-- Excerpt provided follows --

Hancock County makes major safety upgrade with new ‘panic button’ app for teachers
HANCOCK COUNTY, Ind. – Schools across the country are implementing more safety measures, and Hancock County is making a major upgrade with a smartphone app. It could save precious time in an emergency all with the push of a button.
“It’s all about seconds,” said Greenfield Central Community School Corporation Superintendent Harold Olin. “If teachers can notify the office of a medical emergency quickly, certainly that’s something that saves time and helps kids.”
Hancock County now has an app called “Panic Button” operating in all of their schools. Made by the company Rave Mobile Safety, the phone app allows school staff to alert first responders of emergencies like an active shooting even before dispatch has relayed the info.
“The officers will have already received a text message based on the activation that the button has been pressed,” said Hancock County 911 Director John Jokantas. “So they will already be responding.”
Not only does the app alert first responders, it also alerts teachers and staff throughout the building.
“If you’re a teacher in another part of the building, you would know that something was happening in your building and have an idea where it was happening,” Olin said.
The app can only be used at the school and uses geo technology, meaning the app can provide an exact location within the building. With a cost of $11,000 a year, the county feels it’s absolutely worth it.
“As you look at other school systems that are implementing hundreds of thousands worth of infrastructure, this is something that could be done at a fraction of that cost and really make a difference,” said Hancock County Board of Commissioners President Brad Armstrong.
The app is being used in schools across the country, and so far has been mainly used for medical emergencies. While the county hopes their schools won’t have to use it, they feel better knowing they’re prepared.
“We really feel like it helps that response time for a multitude of different emergencies we might have,” Olin said.
The company behind the app says Shelbyville schools will be implementing the panic button soon. It is also being used at schools in Lawrence County and Fountain County.

-- Excerpt provided concluded --

Try it ▸
Reproduce the part of the article on Hancock County's school safety app between "Not only does" and "President Brad Armstrong.", inclusive. The records below have no connection to the article about the school safety app.

-- Provided data follows --

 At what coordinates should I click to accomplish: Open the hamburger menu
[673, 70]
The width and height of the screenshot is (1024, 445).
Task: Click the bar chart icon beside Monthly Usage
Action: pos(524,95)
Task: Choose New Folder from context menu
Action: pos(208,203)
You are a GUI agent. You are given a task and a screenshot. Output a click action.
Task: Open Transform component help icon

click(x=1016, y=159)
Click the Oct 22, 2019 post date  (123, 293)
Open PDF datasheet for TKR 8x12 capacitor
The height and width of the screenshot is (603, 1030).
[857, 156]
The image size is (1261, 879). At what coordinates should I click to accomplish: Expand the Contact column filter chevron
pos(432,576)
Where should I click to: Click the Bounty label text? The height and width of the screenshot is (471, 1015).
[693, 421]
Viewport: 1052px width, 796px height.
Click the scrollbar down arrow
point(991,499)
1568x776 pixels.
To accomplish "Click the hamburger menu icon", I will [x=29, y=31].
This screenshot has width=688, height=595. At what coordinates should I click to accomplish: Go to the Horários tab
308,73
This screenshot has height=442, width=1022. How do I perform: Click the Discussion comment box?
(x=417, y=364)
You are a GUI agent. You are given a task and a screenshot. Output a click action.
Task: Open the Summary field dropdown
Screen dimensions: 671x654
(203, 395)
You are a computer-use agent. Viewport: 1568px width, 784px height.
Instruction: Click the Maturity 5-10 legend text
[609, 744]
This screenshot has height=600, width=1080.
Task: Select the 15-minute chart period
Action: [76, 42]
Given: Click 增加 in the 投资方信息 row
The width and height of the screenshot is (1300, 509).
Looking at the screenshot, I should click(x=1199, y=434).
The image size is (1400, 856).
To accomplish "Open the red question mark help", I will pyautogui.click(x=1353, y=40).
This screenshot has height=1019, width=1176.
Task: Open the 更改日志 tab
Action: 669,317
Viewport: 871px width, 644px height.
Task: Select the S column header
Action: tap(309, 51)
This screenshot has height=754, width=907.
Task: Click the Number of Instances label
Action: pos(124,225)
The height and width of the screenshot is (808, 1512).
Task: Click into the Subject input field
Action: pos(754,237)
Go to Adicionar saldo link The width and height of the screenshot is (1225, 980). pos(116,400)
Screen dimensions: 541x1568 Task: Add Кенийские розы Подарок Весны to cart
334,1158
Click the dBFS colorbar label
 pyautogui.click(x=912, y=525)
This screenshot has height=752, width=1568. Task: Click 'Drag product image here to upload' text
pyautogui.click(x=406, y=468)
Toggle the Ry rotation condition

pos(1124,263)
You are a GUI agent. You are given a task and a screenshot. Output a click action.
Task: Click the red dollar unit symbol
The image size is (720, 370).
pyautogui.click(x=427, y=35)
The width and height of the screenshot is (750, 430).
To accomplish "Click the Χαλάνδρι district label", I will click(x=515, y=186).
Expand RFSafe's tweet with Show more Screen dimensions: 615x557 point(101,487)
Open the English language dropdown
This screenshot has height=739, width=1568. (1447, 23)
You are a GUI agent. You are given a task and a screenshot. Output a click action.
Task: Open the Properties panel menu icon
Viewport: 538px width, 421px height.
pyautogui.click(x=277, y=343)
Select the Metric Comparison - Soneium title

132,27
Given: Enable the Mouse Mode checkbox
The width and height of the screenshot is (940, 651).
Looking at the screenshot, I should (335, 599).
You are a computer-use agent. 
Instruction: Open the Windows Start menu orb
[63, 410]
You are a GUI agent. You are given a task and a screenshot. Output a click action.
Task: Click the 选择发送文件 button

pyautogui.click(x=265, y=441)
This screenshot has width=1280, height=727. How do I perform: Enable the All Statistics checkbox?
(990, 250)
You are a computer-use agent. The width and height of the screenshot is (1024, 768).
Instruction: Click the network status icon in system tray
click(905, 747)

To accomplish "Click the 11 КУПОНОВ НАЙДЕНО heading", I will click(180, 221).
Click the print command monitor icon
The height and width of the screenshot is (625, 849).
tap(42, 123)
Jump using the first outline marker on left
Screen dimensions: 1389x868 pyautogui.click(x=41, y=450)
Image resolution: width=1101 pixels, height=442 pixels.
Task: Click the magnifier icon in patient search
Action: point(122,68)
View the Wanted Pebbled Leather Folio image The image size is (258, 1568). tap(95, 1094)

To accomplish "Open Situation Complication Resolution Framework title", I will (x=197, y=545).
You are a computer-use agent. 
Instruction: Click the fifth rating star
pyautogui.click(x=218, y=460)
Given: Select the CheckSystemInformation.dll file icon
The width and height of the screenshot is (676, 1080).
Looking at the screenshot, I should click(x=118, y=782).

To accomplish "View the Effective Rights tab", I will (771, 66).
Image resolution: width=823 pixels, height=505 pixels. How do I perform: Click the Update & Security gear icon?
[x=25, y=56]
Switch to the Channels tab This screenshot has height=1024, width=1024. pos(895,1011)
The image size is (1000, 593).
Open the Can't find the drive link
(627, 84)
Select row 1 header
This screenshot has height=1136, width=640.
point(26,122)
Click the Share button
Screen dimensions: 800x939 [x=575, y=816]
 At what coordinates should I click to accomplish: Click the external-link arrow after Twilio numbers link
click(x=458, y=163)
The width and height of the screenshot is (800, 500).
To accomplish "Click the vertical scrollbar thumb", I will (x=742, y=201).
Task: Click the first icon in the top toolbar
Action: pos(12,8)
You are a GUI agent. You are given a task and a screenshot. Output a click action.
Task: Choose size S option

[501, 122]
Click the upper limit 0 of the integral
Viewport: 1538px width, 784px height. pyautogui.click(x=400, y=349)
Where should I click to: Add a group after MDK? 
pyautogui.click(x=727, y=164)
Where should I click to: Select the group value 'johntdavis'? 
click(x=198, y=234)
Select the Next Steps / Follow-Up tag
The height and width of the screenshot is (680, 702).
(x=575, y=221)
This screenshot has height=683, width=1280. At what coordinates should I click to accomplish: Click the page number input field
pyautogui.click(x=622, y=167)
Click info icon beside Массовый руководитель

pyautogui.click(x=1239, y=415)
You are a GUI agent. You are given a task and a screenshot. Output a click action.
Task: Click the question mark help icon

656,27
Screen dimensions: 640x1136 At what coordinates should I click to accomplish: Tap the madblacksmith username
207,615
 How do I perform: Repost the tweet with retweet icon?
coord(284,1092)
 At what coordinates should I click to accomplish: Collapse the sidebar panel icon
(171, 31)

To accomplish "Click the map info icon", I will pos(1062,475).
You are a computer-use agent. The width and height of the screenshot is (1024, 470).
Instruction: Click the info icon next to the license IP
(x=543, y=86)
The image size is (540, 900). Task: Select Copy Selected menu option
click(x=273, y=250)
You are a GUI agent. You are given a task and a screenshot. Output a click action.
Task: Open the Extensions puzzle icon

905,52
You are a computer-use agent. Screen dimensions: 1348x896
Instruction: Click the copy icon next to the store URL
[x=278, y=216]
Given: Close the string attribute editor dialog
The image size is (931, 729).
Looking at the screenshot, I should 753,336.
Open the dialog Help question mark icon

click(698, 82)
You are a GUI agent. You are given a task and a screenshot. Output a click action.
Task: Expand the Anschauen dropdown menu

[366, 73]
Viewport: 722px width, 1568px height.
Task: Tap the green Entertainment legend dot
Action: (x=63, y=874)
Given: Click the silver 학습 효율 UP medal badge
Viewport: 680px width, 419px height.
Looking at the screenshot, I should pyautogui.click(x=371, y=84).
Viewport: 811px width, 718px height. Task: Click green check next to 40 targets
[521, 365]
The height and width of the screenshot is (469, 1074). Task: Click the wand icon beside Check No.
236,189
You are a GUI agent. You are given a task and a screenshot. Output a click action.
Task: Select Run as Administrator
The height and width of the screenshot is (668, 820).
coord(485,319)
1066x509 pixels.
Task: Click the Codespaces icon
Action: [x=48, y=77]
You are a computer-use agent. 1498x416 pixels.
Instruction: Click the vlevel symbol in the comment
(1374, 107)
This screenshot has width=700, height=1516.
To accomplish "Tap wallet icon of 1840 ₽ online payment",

-- Provided data concluded --

Answer for the task ▸
Not only does the app alert first responders, it also alerts teachers and staff throughout the building.
“If you’re a teacher in another part of the building, you would know that something was happening in your building and have an idea where it was happening,” Olin said.
The app can only be used at the school and uses geo technology, meaning the app can provide an exact location within the building. With a cost of $11,000 a year, the county feels it’s absolutely worth it.
“As you look at other school systems that are implementing hundreds of thousands worth of infrastructure, this is something that could be done at a fraction of that cost and really make a difference,” said Hancock County Board of Commissioners President Brad Armstrong.